A sertaneja afirmou que costumava se posicionar publicamente em defesa de outras mulheres vítimas de injustiças. A falta de solidariedade após seu próprio relato provocou a decisão de deixar de assumir esse papel. “Quando eu disse que perdi o meu filho com chute na barriga aos 5 meses, não vi uma colega minha entrar no Direct ou em algum lugar pessoalmente para falar: ‘Poxa, Roberta, sinto muito’. Isso para mim foi a maior decepção”, disse a artista.
Miranda lembrou que lutou para ampliar a presença feminina na música sertaneja. Segundo a cantora, a ausência de acolhimento de quem ela considerava amigas teve um peso maior devido a essa trajetória de defesa do gênero. Ela declarou que, a partir daquela experiência, decidiu não se expor mais para defender outras artistas.
O episódio da perda gestacional foi revelado anteriormente em entrevista exibida no ano passado. Na ocasião, a cantora relatou que enfrentou situações de violência desde a adolescência, quando deixou a casa da família após conflitos com o pai e passou a trabalhar em uma boate para se sustentar.

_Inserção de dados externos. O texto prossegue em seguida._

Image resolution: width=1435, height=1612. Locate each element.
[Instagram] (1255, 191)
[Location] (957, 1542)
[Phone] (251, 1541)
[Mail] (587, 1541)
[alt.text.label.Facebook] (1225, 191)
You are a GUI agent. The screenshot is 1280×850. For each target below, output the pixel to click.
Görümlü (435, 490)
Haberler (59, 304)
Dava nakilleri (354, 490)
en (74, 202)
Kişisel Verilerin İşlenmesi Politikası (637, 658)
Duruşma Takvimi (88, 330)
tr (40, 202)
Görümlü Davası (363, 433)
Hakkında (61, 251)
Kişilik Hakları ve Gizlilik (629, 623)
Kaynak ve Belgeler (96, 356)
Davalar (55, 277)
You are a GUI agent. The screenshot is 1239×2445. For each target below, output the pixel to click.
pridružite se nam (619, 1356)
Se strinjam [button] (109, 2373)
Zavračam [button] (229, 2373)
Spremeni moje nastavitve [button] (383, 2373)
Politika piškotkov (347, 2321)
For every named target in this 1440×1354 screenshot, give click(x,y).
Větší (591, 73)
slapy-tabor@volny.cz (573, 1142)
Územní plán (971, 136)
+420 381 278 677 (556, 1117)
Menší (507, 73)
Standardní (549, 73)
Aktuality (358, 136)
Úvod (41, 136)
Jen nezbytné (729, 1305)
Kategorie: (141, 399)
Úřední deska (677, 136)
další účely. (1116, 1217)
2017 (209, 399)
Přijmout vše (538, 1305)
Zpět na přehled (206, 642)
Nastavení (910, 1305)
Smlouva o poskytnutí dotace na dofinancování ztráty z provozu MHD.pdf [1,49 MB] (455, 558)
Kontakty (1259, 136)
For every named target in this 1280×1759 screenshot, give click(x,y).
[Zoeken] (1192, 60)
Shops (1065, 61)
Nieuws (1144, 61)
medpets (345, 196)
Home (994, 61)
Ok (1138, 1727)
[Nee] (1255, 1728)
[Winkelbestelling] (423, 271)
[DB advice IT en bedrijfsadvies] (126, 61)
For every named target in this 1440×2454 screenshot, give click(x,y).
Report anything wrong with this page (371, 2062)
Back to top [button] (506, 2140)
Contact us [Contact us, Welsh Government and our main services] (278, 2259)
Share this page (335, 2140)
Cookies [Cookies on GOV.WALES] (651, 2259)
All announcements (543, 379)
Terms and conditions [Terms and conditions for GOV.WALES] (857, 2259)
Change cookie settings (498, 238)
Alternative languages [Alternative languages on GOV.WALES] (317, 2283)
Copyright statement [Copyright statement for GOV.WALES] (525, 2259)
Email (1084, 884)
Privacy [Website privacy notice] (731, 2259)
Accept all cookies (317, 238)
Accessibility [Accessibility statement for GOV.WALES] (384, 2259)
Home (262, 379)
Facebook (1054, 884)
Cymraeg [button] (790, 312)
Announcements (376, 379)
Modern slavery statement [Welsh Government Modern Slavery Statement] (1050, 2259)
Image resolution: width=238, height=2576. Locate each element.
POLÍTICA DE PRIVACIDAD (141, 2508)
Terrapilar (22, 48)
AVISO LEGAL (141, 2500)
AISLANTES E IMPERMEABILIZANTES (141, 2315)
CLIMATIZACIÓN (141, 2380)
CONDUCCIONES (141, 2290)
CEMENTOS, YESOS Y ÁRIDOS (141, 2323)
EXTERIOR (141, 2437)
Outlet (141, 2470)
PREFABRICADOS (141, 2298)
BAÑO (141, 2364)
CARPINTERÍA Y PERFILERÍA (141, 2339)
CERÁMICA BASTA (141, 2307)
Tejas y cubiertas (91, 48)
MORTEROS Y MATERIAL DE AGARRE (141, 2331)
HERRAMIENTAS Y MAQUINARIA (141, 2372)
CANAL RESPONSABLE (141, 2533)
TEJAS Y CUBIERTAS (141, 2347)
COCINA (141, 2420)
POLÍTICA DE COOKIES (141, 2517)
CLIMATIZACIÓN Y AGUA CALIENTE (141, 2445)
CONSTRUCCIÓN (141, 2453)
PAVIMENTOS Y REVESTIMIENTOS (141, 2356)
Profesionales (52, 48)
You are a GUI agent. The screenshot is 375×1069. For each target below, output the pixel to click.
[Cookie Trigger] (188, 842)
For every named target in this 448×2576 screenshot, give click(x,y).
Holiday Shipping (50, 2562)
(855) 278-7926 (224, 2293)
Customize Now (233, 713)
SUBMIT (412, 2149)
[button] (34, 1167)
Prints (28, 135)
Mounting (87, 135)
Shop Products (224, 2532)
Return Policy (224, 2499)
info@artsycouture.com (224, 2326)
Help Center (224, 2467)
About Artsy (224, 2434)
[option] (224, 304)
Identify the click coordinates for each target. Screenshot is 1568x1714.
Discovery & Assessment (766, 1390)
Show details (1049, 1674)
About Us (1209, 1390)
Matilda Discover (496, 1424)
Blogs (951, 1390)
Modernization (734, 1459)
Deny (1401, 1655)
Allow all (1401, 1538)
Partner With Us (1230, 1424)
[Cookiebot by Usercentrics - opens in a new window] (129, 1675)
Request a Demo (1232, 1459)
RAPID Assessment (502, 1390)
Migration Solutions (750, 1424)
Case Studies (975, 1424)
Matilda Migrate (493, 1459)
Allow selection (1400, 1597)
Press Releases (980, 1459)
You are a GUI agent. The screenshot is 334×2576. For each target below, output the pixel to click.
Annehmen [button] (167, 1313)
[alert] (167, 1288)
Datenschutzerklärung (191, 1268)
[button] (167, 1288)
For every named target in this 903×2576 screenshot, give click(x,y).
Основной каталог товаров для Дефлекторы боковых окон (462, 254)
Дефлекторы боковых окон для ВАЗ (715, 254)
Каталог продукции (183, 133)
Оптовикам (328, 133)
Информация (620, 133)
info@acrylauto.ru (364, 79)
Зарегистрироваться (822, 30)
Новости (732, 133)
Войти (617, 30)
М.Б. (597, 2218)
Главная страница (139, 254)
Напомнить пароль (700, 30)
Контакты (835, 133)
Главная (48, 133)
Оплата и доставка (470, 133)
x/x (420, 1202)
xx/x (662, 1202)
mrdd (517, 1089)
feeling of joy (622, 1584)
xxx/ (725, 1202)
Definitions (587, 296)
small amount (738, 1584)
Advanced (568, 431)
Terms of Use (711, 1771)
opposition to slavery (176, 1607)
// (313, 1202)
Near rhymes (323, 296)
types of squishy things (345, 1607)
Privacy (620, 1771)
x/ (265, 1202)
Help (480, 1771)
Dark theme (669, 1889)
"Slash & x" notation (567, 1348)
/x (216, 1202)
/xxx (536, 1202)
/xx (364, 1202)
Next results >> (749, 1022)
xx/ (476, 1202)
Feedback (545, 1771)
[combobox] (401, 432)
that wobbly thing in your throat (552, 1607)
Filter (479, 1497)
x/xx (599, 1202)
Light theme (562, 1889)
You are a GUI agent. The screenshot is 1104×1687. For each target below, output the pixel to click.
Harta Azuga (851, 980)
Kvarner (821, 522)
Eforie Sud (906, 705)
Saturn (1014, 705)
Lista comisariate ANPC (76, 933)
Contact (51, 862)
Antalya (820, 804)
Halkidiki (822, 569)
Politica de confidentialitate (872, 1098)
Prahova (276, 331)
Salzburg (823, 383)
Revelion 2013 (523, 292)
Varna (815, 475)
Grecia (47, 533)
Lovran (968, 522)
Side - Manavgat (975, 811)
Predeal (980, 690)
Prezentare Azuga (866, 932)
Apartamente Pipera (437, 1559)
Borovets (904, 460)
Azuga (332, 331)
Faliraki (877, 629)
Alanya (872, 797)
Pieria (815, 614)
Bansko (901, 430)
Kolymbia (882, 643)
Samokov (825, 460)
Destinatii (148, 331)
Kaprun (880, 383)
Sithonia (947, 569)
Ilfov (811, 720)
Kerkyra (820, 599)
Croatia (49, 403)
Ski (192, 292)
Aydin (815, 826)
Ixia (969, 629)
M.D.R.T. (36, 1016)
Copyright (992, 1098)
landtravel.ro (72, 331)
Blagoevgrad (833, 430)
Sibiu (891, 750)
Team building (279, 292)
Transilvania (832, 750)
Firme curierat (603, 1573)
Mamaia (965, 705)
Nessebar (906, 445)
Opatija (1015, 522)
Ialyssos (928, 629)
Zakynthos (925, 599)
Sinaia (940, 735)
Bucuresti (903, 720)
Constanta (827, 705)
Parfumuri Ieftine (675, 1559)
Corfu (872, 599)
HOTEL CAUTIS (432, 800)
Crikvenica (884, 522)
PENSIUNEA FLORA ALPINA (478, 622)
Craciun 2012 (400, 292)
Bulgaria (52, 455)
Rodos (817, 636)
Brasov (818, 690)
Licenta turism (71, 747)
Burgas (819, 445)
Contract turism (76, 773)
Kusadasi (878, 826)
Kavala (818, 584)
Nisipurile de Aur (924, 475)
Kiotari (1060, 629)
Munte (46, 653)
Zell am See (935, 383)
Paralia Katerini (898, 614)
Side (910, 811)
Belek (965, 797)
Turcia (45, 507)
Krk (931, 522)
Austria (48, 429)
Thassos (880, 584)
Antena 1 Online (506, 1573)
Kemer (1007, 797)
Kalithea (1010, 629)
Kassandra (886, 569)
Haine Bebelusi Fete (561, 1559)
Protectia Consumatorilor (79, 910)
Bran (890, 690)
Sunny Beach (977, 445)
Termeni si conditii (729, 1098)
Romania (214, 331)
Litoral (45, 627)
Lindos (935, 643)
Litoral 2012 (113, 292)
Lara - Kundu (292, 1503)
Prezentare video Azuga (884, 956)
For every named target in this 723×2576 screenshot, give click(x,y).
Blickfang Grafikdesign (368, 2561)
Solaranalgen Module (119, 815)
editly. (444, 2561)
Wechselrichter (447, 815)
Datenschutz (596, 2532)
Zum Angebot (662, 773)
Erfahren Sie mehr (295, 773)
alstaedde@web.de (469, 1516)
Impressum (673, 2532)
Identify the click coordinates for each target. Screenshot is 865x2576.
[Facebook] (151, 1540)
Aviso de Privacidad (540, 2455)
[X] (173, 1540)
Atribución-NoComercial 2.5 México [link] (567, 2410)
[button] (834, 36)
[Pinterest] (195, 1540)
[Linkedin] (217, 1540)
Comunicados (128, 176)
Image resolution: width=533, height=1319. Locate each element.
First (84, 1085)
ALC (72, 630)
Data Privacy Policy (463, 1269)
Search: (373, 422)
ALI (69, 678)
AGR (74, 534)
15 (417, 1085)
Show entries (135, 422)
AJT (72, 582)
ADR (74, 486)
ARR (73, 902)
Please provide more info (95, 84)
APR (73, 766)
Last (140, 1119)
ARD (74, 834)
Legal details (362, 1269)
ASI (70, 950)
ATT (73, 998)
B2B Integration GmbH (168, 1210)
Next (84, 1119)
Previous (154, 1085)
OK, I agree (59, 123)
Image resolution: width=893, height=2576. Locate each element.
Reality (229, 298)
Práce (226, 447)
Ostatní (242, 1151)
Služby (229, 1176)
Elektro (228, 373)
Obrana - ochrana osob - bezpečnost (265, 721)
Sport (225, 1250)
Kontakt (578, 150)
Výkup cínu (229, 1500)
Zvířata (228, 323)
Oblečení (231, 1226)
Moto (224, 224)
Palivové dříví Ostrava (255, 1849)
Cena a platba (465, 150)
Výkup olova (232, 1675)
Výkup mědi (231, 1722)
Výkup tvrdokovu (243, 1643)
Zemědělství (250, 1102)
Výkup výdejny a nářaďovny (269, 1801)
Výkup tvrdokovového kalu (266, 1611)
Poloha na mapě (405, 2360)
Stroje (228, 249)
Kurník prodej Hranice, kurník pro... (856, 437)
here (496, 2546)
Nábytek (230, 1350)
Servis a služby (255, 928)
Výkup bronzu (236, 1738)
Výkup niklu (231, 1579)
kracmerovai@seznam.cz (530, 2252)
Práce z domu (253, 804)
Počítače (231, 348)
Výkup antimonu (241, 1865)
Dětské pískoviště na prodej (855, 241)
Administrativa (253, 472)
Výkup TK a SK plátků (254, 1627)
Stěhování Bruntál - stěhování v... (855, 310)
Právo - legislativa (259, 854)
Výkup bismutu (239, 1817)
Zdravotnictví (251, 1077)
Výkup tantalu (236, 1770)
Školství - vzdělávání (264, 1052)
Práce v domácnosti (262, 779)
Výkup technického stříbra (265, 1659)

De acordo com o relato, Roberta foi violentada sexualmente por um homem conhecido no local, que a teria ameaçado com uma arma. A artista engravidou após o episódio. Meses depois, o mesmo homem a teria procurado e, ao tentar impedir uma nova agressão, a cantora foi atingida por um chute na barriga. Ela estava com aproximadamente cinco meses e meio de gestação e perdeu o bebê após a violência.